■ **Supplied passage**
LLM Billing Exposed: How Tokenization Obscures True Costs and What to Do About It

A technical review of recent research revealing how LLM providers might overcharge users through tokenization, why transparency alone isn't enough, and how per-character billing could close the loophole.

kekePowerkekePower
7 min read
·
comments
·
...
LLM Billing Exposed: How Tokenization Obscures True Costs and What to Do About It

The Hidden Costs of LLM-as-a-Service

Most cloud-based large language model (LLM) APIs bill users by the number of tokens processed or generated. At first glance, this seems reasonable: tokens are a natural unit of work for LLMs, and tokenization is well-understood—at least for those who control the model. But the underlying process is not transparent to users. As detailed in the recent paper "Is Your LLM Overcharging You? Tokenization, Transparency, and Incentives", this creates an opportunity for providers to overcharge, whether accidentally or deliberately, by exploiting the gap between what gets generated and what gets reported.

■ **Problems to work on**
- 1) Rewrite the article on LLM billing between "Most cloud-based large" and "what gets reported.", inclusive, using "vendors" in place of "providers".
- 2) Carry on writing the article on LLM billing from its last sentence.

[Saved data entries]
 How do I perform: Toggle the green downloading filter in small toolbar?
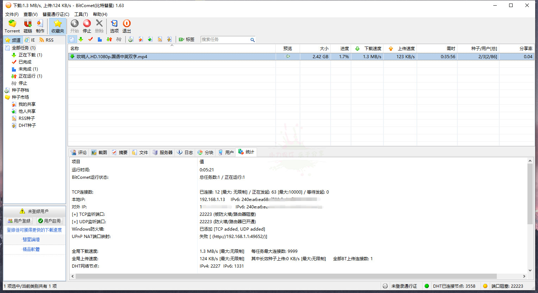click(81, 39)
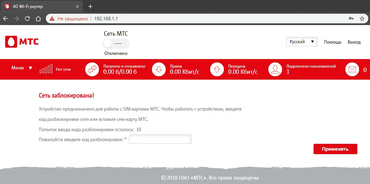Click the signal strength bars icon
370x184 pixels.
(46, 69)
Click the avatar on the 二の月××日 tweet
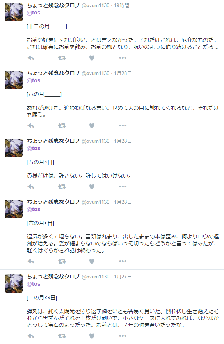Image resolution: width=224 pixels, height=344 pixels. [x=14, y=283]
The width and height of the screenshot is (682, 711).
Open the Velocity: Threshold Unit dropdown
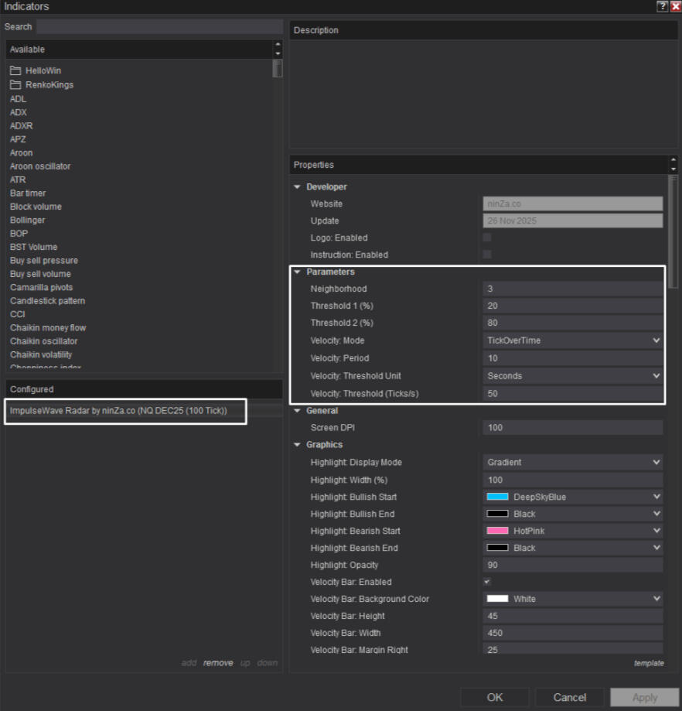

■ **Written responses**
- 1)
Most cloud-based large language model (LLM) APIs bill users by the number of tokens processed or generated. At first glance, this seems reasonable: tokens are a natural unit of work for LLMs, and tokenization is well-understood—at least for those who control the model. But the underlying process is not transparent to users. As detailed in the recent paper "Is Your LLM Overcharging You? Tokenization, Transparency, and Incentives", this creates an opportunity for vendors to overcharge, whether accidentally or deliberately, by exploiting the gap between what gets generated and what gets reported.

- 2)
How Tokenization Enables Informational Asymmetry

Tokenization—the process of splitting input and output strings into discrete units—differs between models, and the granularity of tokens can vary wildly. Providers, who own both the model and its tokenizer, are the only ones who know exactly how a prompt or response was segmented internally. This puts users at a disadvantage: they must trust the provider’s meter, with no way to independently audit the reported token count. The paper frames this as a classic moral hazard: the party with more information (the provider) has the incentive and means to manipulate the metric that determines billing.

Principal–Agent Model: Incentives for Overcharging

The authors formalize the problem as a principal–agent scenario:

  • Principal (user): Wants useful text, pays per reported token count.
  • Agent (provider): Sees the full tokenization and output, and decides what token sequence (and thus token count) to report.

Profit for the provider is directly proportional to the number of tokens billed, minus a small cost for longer sequences. The incentive is clear: if the provider can split outputs into more (shorter) tokens, they can increase revenue, even if the actual semantic content remains unchanged.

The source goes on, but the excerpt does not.